When budding entrepreneurs usually consider a business to start, they don’t think of handling human waste.
However, that is what Fred Hill III and wife Renita does for the District and the surrounding areas with his firm, Gotta Go Now LLC. Hill has managed to carve out a profitable, clean niche for his family.
“I was flipping houses in 2003-2004 when the market crashed,” Hill said. “I had bought three portable restrooms and decided to see what we they could do in terms of making money. I rented them out and a demand for them started. After that I invested in 20 and that grew to 175 and now I own 2,500 portable restrooms.”
The portable sanitation industry generates approximately $1.9 billion worldwide, according to the Portable Sanitation Association International (PSAI) website. In the U.S., about 1,100 businesses focus primarily on portable sanitation.
Portable restrooms are commonplace, whether at construction sites, parks and special events. In addition, Hill offers seven luxury trailers as well as hand-washing stations, showers, units accessible to those with disabilities, flushable units and deluxe units.
Independent of the portable restrooms, Gotta Go Now offers services in plumbing, roll-off, trash bag and receptacles, event cleanup and attendant services to its customers.
Over the years, Hill has amassed a wide range of customers such as the Broccoli City Festival, Funk Parade, the Martin Luther King Jr. Peace Walk and Parade, events surrounding President Obama’s reelection, Savor Bowie Food, Wine & Music Festival, the National Barbecue Battle at Freedom Plaza in the District of Columbia and Prince George’s County, Md.

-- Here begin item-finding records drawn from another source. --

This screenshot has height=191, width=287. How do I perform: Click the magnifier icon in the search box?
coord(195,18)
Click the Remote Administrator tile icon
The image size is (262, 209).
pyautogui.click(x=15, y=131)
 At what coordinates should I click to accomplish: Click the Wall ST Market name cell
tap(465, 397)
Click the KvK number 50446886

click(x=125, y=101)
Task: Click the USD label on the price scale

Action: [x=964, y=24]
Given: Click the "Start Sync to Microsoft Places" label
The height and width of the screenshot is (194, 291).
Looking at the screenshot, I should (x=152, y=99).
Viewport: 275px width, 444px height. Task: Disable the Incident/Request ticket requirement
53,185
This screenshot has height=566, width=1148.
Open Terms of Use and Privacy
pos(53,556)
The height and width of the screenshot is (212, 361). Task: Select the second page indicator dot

Federal sites such as Bolling Air Force Base, Andrews Air Force Base, Fort Myer, Fort A.P. Hill, Fort Meade and the Naval Surface Warfare Center Carderock have Hill’s portable restrooms.
Hill knows the perceptions that some have about portable restrooms — mainly that they’re dirty, smelly and possibly disease-ridden — but said nothing could be further from the truth.
“People have to understand how they are cleaned,” he said. “We have a 26-point cleaning process. We have been praised for our cleaning practices and for having clean portable restrooms.”
Hill’s success hasn’t gone unnoticed. In 2012, he received recognition from PSAI for having the fastest-growing portable sanitation business on the East Coast and his company was recognized as a Top 100 Minority Business by the Capital Region Minority Supplier Development Center.
Hill served on the board of directors for PSAI, the first African American to do so, for one year but had to step down to pay more attention to his business.
There are few Blacks in the portable restroom business, according to Karleen Kos, a spokeswoman for the PSAI.
“We don’t keep data like that but there are a small number of African Americans in the business,” Kos said but wouldn’t speculate as to why.
Hill said at one of his first conferences in the business, only three Blacks were there — “me, my wife and the janitor.”
Hill has since become known in business circles and at the John A. Wilson Building as an advocate for small businesses to get prompt payment from the District government and contractors for work that has been done. As a result of slow payment, he has protested at the house of D.C. Mayor Muriel Bowser (D), at the D.C. Council and the D.C. Department of Consumer and Regulatory Affairs.
As a result of his outspokenness, Hill said, he’s faced numerous reprisals.
“In 2017, 85 percent of my work came from the District government and now, in 2019, only five percent come from D.C. government,” Hill said. “I account that to nepotism and politics. It has been said that I voice my opinion too much by some people and that I raise hell about getting my money.”
Hill said those businesses that appear to have the favor of the Bowser administration “should have to go through the process that everyone else has to go through.”
“In July 2018, I was forced to lay off 24 employees,” Hill said. “They were returning citizens and because of working for me, many of them were getting on their feet economically and I hated to have to do that. When the money that is supposed to be paid isn’t, I had no other choice.”
Hill said because of nepotism and politics, he estimates to have lost $20 million in revenue and that has cost him 14 jobs.
Gotta Go Now has 14 employees and works in a temporary office on Benning Road NE while his Southeast headquarters undergoes renovation.
Hill said that in five years, he hopes to have 100 employees and generate $40 million in revenue.
“We will do that by getting more federal and private contracts,” he said. Expansion plans include work in Fredericksburg, Richmond and Maryland’s Eastern Shore.
For anyone who wants to go into business for themselves, Hill has advice.
“There is a lot of work being rich,” he said. “Find something you love to do and go for it.”